• LISTED RECORDS:

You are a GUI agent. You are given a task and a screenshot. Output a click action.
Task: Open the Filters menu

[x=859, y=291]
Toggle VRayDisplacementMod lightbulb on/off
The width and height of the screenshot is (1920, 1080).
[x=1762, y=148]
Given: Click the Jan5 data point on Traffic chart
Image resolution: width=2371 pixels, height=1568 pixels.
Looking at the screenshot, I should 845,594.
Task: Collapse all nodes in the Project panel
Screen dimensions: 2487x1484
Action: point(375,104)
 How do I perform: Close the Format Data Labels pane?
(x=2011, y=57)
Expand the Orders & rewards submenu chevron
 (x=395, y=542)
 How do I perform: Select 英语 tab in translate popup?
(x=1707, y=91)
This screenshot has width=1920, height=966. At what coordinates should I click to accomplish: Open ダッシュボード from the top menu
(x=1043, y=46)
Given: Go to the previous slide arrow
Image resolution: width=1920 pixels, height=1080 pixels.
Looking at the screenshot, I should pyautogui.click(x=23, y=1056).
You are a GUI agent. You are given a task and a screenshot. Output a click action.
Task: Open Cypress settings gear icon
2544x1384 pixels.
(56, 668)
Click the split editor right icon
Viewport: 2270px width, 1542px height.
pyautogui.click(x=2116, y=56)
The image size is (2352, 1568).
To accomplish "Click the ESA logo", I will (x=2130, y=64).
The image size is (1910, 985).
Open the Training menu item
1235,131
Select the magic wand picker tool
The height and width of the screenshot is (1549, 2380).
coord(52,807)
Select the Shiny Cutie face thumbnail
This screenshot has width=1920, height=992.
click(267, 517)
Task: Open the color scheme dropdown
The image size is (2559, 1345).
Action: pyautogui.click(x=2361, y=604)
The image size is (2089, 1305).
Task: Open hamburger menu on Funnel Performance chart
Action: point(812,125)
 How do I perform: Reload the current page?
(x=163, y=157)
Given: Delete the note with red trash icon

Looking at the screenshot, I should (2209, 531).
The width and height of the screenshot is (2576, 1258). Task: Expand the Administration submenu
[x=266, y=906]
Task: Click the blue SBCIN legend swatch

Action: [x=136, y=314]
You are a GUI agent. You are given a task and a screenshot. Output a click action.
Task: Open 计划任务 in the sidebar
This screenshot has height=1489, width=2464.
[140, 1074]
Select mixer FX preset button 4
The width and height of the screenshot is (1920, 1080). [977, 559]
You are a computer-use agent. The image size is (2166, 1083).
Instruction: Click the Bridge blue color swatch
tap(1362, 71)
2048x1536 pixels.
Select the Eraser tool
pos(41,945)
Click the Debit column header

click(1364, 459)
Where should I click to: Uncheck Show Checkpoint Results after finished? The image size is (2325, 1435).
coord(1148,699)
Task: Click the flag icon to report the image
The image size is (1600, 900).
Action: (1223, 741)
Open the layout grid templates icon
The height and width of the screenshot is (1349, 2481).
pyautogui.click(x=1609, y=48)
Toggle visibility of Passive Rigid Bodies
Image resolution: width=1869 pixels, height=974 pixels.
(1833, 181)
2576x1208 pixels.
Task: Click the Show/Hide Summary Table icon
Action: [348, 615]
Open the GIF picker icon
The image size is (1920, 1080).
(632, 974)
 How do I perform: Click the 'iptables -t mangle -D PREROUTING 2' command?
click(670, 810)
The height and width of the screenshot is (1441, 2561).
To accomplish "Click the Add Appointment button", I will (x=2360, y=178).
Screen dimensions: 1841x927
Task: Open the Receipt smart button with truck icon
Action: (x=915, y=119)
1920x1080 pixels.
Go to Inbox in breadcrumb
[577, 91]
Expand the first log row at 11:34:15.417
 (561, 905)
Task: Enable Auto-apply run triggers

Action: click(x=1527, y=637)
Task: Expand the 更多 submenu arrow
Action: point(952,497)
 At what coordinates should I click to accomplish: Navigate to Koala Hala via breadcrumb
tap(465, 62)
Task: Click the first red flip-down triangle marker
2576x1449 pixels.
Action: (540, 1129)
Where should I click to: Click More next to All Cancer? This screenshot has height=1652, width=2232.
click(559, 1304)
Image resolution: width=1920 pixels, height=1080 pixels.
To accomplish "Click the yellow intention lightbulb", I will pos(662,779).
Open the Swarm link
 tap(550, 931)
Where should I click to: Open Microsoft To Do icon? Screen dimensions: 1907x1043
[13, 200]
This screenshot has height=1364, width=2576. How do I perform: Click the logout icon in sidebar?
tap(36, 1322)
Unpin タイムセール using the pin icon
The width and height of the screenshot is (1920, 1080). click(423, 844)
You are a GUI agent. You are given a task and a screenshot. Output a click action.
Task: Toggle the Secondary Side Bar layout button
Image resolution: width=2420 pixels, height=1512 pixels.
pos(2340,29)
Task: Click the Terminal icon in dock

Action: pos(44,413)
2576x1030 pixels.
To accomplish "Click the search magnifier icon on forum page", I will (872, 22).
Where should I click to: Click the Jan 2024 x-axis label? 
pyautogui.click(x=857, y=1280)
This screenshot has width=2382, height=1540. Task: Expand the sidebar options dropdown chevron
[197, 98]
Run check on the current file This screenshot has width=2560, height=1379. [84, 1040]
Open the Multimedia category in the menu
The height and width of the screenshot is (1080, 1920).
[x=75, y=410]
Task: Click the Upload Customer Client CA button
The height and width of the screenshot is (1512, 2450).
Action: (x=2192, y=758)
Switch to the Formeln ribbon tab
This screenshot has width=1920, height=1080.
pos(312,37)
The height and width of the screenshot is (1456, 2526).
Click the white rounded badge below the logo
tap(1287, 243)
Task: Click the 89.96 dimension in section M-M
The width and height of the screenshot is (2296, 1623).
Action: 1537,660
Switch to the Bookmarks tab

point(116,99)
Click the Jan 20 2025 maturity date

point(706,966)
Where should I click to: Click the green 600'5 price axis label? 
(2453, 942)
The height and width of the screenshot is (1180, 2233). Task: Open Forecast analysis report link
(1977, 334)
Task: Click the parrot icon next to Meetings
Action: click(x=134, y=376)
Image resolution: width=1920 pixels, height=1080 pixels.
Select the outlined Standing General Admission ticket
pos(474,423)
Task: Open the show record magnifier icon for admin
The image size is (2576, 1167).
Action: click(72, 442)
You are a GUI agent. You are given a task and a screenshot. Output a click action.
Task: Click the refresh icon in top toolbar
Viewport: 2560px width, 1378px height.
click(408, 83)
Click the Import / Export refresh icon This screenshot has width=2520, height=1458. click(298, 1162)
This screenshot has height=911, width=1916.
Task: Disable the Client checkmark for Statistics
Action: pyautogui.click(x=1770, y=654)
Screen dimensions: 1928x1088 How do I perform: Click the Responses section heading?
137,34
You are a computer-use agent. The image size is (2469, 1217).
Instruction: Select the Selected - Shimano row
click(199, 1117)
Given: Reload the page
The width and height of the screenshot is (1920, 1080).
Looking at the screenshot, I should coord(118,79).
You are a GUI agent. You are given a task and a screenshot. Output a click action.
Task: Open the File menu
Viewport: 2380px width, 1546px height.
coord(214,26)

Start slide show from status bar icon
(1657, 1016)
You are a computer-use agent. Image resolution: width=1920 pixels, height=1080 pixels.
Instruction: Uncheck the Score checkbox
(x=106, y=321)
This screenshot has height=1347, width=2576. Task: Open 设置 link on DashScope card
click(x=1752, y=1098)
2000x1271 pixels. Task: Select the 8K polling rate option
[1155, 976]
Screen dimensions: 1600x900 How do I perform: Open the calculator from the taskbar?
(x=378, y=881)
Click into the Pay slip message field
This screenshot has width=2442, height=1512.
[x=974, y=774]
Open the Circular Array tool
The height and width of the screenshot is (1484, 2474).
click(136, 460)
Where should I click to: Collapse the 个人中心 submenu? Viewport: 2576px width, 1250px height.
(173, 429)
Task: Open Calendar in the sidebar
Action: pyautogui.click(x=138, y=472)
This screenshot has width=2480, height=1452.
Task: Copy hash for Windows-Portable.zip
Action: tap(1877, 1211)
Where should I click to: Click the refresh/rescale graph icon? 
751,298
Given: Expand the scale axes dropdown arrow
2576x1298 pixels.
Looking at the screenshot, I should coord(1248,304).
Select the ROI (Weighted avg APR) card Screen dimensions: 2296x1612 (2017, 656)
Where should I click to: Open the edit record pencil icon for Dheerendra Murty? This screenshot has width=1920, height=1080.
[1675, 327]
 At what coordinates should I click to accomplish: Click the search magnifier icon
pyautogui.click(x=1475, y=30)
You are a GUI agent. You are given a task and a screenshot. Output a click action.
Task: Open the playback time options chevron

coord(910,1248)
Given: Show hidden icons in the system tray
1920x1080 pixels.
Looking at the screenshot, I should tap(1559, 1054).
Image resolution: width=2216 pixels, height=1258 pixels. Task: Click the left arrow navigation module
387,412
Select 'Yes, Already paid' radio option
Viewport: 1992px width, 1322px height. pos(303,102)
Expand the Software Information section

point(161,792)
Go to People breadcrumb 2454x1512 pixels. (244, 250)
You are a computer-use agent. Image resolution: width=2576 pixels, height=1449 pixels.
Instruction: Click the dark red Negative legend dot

• EXERCISE PROMPT: Please print the records above exactly from their first line. End with the line containing "Task: Open Cypress settings gear icon", and include it.

• REPLY:
You are a GUI agent. You are given a task and a screenshot. Output a click action.
Task: Open the Filters menu

[x=859, y=291]
Toggle VRayDisplacementMod lightbulb on/off
The width and height of the screenshot is (1920, 1080).
[x=1762, y=148]
Given: Click the Jan5 data point on Traffic chart
Image resolution: width=2371 pixels, height=1568 pixels.
Looking at the screenshot, I should 845,594.
Task: Collapse all nodes in the Project panel
Screen dimensions: 2487x1484
Action: point(375,104)
 How do I perform: Close the Format Data Labels pane?
(x=2011, y=57)
Expand the Orders & rewards submenu chevron
 (x=395, y=542)
 How do I perform: Select 英语 tab in translate popup?
(x=1707, y=91)
This screenshot has width=1920, height=966. At what coordinates should I click to accomplish: Open ダッシュボード from the top menu
(x=1043, y=46)
Given: Go to the previous slide arrow
Image resolution: width=1920 pixels, height=1080 pixels.
Looking at the screenshot, I should pyautogui.click(x=23, y=1056).
You are a GUI agent. You are given a task and a screenshot. Output a click action.
Task: Open Cypress settings gear icon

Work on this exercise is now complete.